**** Dataset ****

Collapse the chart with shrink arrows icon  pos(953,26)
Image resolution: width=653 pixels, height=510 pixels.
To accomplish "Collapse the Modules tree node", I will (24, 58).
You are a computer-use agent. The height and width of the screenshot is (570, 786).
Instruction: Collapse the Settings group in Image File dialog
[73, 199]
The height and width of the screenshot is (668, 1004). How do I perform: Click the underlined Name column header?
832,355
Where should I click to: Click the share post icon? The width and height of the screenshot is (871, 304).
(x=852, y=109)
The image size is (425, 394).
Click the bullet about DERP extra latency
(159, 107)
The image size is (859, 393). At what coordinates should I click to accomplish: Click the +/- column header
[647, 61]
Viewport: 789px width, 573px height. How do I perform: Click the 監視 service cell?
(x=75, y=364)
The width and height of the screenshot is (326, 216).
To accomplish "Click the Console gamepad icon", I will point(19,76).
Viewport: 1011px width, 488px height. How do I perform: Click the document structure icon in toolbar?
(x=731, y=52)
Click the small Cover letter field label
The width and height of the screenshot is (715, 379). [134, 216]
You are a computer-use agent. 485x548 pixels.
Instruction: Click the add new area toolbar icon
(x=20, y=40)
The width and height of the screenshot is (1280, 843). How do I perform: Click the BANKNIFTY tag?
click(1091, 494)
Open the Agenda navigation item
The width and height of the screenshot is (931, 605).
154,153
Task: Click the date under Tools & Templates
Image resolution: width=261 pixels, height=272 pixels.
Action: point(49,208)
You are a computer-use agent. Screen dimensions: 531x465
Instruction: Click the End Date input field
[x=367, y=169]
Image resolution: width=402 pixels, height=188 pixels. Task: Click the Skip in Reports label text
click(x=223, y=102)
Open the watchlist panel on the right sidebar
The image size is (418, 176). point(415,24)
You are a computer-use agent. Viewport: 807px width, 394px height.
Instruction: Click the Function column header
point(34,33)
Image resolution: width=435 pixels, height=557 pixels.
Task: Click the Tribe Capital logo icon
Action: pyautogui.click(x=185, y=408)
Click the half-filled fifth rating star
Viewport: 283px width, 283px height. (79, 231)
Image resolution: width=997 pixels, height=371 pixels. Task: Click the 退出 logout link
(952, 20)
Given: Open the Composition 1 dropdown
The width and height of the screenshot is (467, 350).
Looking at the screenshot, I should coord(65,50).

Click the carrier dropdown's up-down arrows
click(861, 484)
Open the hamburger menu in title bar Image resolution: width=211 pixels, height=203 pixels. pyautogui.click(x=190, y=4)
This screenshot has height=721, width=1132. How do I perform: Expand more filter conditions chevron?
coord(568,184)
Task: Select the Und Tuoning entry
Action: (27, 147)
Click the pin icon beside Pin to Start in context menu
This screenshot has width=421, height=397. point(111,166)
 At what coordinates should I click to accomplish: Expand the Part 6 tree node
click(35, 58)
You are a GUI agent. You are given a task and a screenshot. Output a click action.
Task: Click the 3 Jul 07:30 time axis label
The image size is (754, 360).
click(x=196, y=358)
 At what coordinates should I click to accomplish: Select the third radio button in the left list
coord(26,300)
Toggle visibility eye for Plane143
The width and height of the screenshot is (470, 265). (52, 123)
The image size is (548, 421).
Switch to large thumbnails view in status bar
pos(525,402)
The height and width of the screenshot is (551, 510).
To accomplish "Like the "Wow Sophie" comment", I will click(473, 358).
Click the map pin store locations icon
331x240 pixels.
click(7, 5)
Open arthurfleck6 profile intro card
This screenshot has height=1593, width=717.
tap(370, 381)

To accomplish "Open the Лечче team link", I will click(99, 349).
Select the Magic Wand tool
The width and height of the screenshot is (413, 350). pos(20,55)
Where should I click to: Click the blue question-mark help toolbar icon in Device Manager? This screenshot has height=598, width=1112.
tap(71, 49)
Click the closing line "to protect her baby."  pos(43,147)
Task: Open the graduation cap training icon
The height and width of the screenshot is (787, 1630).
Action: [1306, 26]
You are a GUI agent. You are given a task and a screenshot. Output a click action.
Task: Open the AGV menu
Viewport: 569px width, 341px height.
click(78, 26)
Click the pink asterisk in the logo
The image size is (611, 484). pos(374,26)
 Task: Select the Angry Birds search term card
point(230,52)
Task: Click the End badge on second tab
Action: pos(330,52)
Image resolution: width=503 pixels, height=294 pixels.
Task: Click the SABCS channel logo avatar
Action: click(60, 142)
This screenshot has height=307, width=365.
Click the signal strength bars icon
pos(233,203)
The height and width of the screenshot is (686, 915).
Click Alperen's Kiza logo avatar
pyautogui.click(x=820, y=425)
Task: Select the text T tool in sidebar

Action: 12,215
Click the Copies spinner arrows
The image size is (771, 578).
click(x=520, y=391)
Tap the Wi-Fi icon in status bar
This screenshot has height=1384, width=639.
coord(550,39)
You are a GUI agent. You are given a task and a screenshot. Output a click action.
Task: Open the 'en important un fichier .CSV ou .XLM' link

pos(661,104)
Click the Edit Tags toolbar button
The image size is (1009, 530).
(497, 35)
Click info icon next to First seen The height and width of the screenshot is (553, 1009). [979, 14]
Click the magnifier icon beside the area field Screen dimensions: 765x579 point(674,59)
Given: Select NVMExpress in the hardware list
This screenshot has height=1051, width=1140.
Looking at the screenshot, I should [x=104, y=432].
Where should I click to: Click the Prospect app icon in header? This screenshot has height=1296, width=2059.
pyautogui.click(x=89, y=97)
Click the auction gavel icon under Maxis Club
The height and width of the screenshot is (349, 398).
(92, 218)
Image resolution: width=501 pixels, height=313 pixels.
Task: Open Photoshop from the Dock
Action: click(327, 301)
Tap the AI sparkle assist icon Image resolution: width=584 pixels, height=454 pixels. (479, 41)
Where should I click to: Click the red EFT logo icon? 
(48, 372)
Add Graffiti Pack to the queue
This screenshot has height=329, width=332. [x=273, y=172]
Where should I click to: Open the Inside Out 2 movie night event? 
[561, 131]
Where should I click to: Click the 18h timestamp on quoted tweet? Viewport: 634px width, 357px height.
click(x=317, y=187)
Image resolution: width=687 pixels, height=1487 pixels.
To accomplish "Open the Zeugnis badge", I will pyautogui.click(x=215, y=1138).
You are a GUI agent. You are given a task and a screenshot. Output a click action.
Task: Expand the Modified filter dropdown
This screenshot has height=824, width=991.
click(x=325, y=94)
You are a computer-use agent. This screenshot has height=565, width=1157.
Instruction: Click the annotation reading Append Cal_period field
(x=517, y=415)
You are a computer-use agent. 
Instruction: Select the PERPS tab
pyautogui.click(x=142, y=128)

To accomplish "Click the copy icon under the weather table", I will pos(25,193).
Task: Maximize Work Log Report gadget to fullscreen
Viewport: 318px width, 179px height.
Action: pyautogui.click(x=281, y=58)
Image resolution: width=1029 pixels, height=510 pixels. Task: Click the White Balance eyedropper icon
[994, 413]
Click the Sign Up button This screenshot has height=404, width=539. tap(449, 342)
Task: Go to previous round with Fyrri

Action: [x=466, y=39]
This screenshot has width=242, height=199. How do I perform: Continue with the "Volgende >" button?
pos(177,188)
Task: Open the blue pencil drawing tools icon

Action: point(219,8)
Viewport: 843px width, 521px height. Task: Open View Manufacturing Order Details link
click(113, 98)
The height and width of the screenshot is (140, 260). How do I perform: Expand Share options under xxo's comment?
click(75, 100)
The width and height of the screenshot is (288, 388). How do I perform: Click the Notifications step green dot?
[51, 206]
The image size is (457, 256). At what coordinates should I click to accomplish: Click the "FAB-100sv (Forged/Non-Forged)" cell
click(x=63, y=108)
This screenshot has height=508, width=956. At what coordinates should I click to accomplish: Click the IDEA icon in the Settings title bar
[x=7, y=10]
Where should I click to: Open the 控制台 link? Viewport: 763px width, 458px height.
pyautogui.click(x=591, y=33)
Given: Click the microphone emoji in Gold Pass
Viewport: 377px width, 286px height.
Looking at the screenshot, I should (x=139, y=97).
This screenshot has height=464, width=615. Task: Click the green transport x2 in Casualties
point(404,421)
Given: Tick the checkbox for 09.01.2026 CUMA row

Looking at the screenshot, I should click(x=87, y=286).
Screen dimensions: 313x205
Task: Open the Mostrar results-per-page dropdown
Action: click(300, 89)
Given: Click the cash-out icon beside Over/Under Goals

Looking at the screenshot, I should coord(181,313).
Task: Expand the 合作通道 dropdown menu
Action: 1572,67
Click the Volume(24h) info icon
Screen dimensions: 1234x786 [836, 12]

****

◆ Work order:
Which of the lines above hold the string "agent"? Copy each one.

◆ Answer box:
You are a computer-use agent. The height and width of the screenshot is (570, 786).
You are a computer-use agent. 485x548 pixels.
You are a computer-use agent. Screen dimensions: 531x465
You are a computer-use agent. Viewport: 807px width, 394px height.
You are a GUI agent. You are given a task and a screenshot. Output a click action.
You are a GUI agent. You are given a task and a screenshot. Output a click action.
You are a GUI agent. You are given a task and a screenshot. Output a click action.
You are a GUI agent. You are given a task and a screenshot. Output a click action.
You are a computer-use agent. This screenshot has height=565, width=1157.
You are a computer-use agent. 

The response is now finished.